=== PASAJE DE LECTURA ===
* * *

Faltaba a Fernando para consolidar legalmente su poder a los ojos de Europa cortar de una vez el cabo que había dejado pendiente la protesta que su padre Carlos IV había hecho en Aranjuez sobre la nulidad de la abdicación de la corona en su hijo, como arrancada violentamente y por la fuerza. Sobre ello había escrito el nuevo rey de Francia Luis XVIII a Carlos IV que se hallaba en Roma con la reina y el príncipe de la Paz, consumiendo una existencia trabajada por los padecimientos de la vejez y por las amarguras del ostracismo. La respuesta que sobre esto dio el buen anciano al monarca francés enfureció, lejos de satisfacer, a los consejeros de Fernando, y principalmente a aquellos que más parte habían tenido en los lamentables acontecimientos del Real sitio. Pusieron pues en juego todos los recursos diplomáticos de que entonces podían disponer, y consiguieron que el mismo Pontífice, presentándose personalmente en la vivienda de los reyes padres, les intimara la necesidad de que se separara de su lado el príncipe de la Paz, a cuyo influjo se atribuía la contestación que tanto había irritado a los consejeros de su hijo. En su virtud salió Godoy a Pézzaro, con dolor inexplicable de parte de los que tantos años llevaban de vivir en una intimidad que se cita como portento de constancia, así en la próspera como en la adversa fortuna.
Resultado de todos estos pasos y gestiones fue una renuncia explícita y sencilla que el atribulado Carlos IV hizo, sin referirse en nada a la primera, de sus derechos al trono español en favor de su hijo, la cual comenzaba así: «Queriendo Yo don Carlos Antonio de Borbón, por la gracia de Dios rey de España y de las Indias, acabar los días que Dios me diere de vida en tranquilidad, apartado de las fatigas y cuidados indispensables del trono; con toda libertad y espontánea voluntad cedo y renuncio, estando en mi pleno juicio y salud, en Vos mi hijo primogénito don Fernando, todos mis derechos incontrastables sobre todos los sobredichos reinos, encargándoos con todas veras que miréis siempre porque nuestra Santa Religión católica, apostólica, romana, sea respetada, y que no sufráis otra alguna en vuestros dominios, que miréis a vuestros vasallos como que son vuestros verdaderos hijos, y que también miréis con compasión a muchos que en estas turbulencias se han dejado engañar, &c.» Cualquiera que fuese ya el valor que este documento pudiera tener en la situación respectiva de los dos reyes y en presencia de hechos consumados e irremediables, siempre desaparecía un obstáculo legal que en circunstancias dadas pudieran los partidos haber resucitado y puesto en tela de juicio.

* * *

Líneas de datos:

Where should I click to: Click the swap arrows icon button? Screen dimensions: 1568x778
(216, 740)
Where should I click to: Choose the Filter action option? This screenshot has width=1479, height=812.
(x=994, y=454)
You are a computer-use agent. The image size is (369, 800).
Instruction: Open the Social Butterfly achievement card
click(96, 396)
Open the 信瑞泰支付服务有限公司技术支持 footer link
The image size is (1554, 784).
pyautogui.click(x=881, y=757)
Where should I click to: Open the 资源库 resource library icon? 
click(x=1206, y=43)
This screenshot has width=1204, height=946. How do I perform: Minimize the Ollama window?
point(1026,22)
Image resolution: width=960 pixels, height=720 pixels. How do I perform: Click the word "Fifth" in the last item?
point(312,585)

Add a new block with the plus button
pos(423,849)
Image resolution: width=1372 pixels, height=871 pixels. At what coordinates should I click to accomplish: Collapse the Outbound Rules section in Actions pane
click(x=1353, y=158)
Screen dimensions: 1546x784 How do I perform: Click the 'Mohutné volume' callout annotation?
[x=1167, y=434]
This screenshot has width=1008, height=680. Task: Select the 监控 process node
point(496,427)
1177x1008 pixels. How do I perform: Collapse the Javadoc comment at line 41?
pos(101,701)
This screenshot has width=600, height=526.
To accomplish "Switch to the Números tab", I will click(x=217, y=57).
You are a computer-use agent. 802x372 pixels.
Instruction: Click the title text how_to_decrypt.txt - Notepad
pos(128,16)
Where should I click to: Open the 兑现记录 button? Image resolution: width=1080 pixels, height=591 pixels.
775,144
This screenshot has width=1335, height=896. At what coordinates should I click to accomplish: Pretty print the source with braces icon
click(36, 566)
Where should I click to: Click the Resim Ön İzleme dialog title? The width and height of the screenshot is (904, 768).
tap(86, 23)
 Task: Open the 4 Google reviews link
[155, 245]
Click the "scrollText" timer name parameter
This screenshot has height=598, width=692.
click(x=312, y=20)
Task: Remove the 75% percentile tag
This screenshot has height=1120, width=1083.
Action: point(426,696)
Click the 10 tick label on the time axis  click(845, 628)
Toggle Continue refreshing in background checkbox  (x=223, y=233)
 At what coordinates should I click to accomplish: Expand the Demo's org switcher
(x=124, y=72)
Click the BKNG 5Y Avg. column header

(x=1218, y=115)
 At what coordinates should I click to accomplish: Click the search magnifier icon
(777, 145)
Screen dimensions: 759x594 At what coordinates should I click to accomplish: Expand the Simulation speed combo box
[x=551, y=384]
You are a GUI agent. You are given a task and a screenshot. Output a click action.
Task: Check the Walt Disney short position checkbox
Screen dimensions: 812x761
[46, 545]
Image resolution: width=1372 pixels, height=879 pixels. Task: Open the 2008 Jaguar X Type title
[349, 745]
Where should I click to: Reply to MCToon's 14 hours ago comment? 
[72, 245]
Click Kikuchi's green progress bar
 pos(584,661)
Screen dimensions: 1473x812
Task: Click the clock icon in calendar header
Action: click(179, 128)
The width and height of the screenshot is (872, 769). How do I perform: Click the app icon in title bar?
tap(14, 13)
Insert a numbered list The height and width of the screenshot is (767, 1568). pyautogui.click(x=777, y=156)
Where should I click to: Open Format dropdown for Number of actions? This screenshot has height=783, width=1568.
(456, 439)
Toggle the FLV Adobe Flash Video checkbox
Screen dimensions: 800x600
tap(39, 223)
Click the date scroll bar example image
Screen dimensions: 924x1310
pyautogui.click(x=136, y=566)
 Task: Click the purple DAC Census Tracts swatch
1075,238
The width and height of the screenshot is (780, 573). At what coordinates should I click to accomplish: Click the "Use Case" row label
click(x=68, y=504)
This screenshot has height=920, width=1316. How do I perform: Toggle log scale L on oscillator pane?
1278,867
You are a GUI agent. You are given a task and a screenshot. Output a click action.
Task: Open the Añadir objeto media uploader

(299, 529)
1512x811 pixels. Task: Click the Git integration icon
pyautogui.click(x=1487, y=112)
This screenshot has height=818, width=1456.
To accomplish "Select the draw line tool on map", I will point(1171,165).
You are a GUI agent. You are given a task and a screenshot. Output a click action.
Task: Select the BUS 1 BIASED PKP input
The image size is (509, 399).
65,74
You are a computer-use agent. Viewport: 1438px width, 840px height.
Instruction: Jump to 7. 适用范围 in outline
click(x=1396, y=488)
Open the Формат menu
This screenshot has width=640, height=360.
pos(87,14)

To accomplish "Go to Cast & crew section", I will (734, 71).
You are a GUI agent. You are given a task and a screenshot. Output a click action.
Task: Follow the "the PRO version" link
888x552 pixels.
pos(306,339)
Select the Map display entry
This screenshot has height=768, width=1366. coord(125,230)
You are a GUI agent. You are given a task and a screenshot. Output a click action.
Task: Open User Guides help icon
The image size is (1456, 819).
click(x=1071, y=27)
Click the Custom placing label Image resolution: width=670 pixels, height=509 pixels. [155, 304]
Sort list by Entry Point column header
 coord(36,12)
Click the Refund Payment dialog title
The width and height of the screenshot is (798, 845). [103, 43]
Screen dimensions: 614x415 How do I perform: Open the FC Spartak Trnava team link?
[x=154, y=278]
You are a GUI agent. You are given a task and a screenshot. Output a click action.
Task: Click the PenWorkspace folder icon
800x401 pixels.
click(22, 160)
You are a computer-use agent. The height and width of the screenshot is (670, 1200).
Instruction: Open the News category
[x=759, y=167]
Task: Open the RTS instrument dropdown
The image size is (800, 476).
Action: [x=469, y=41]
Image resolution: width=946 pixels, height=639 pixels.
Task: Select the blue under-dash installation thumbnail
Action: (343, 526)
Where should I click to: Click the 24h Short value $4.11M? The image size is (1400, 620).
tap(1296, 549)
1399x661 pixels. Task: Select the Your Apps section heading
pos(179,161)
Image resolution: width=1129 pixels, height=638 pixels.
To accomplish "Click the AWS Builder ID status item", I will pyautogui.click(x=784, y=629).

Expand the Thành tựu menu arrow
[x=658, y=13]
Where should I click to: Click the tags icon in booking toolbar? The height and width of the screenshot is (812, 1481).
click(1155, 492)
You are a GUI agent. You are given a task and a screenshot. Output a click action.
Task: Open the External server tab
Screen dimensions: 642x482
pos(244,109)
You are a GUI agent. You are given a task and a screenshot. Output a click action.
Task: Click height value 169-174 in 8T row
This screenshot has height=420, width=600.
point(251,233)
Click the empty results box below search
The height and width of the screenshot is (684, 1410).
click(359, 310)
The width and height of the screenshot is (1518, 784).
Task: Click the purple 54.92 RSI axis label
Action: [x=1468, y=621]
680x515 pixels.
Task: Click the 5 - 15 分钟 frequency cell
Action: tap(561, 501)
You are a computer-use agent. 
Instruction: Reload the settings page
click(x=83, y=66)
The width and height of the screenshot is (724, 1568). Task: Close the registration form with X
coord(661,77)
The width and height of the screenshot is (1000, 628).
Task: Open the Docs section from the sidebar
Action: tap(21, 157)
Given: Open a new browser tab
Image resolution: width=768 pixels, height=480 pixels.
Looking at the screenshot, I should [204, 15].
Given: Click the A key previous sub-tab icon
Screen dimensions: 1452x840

* * *

=== EJERCICIOS PROPUESTOS ===
A – Muestre todas las filas en las que aparezca la palabra "dialog".
B – Retome el pasaje sobre la renuncia de Carlos IV a la corona y prosiga a partir de su última oración.

=== RESPUESTAS POR TAREA ===
A –
Where should I click to: Click the Resim Ön İzleme dialog title? The width and height of the screenshot is (904, 768).
Click the Refund Payment dialog title

B –
Lejos de atemperarse el rey a la recomendación que su padre en el documento de abdicación le dejaba hecha de ser compasivo e indulgente con los que en las pasadas turbulencias habían tenido la desgracia de dejarse engañar, no aflojó un solo punto en su sistema de persecución y tirantez. Al contrario, para que no pudiera escaparse al ojo vigilante de la autoridad ninguno de los que habían mostrado adhesión al partido liberal o al de los franceses, creó un ministerio de Policía y Seguridad pública (15 de marzo, 1815), a cuya cabeza puso al general don Pedro Agustín de Echavarri, que se había hecho funestamente célebre en Córdoba, cuando la evacuaron los franceses, por su crueldad con los partidarios del rey José. Teniendo ahora en su mano la policía del reino, sin sujeción a juez ni tribunal alguno, y con un reglamento hecho a propósito para sus fines, muchos experimentaron por levísimos motivos el rigor de sus duras entrañas.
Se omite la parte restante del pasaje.